Когда 2 недели спустя майор Фельдман заехал к нам в гости, мы рассказали ему о тех трудностях, с которыми мы столкнулись при поисках рабочей силы. Через 3 дня, с первыми лучами солнца, на наш пост прибыл сержант из его батальона:
– Самые добрые пожелания от майора Фельдмана. Он прислал вам двадцать русских для строительства бомбоубежища.
Фельдман прислал нам военнопленных. Не докладывая никуда об этом официально, он просто отправил их к нам.
У нас не только не было возможности охранять пленных, но мы даже и не хотели этого делать. Мы просто попытались завоевать их симпатии, надо сказать, только один из них впоследствии сбежал; все другие остались служить в роте, через некоторое время превратились в добровольных помощников и стали носить немецкую форму.
Однажды к нам подошел старший сержант из нашей роты, у которого было письмо от вдовы человека, умершего в нашем госпитале.

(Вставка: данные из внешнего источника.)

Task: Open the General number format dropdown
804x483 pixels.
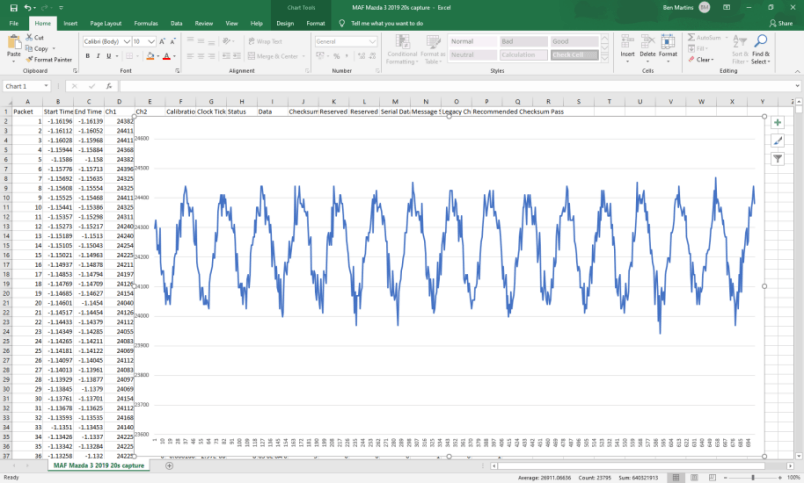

Он получил ранение в брюшную полость в 3 часа утра и был доставлен к нам час спустя. Я сделал ему операцию, но его не удалось спасти. Через 3 дня он умер. Мы отправили вдове все его личные вещи.
Сейчас его вдова писала о том, что она получила письмо от своего мужа, которое он ей отправил вечером накануне гибели. В этом письме он писал ей, что собирается отослать ей 400 марок, которые ему удалось сэкономить, на следующий день. Однако эти деньги так и не дошли до нее, а среди личных вещей, которые мы ей отправили, было всего 20 марок.
Это было совершенно невозможно, чтобы эти деньги были украдены. Подобные вещи в нашей роте просто никогда не случались. Водитель «скорой помощи», который доставил раненого солдата, служил в нашей роте чуть ли не дольше всех. Санитаром, который ухаживал за раненым, был сержант Германн. Отправкой личных вещей занимался сержант Кинцль.
Мы обратились за помощью к майору Фельдману, так как раненый был из его батальона. Майор занялся расследованием и выяснил, что солдат на самом деле написал это письмо и передал его почтальону; затем он проиграл эти 400 марок в карты, потом отправился в караул, где и был ранен. Тех солдат, которые играли с ним в карты, он заставил вернуть деньги, и они были отправлены вдове.
Когда лето закончилось, днем стало заметно холоднее. Активность противника возросла. Это был верный признак того, что русские что-то замышляют.
Майор Фабрициус отправился домой в отпуск. Командный пункт дивизии находился всего в нескольких километрах от нас, на другой стороне холма. Из штаба открывался широкий вид на заросли камышей вблизи Кубани. На реке обитало немыслимое количество птиц, которыми правили несколько величественных лебедей. Фабрициус пришел к нам рано утром, чтобы попрощаться, и мы расположились на небольшой террасе, имевшейся перед нашей хижиной: двое старых друзей, которым многое надо было обсудить. В течение лета становилось все более и более очевидно, что «партия проиграла войну». Но в то время мы еще не особо задумывались над тем, что будет лично с нами.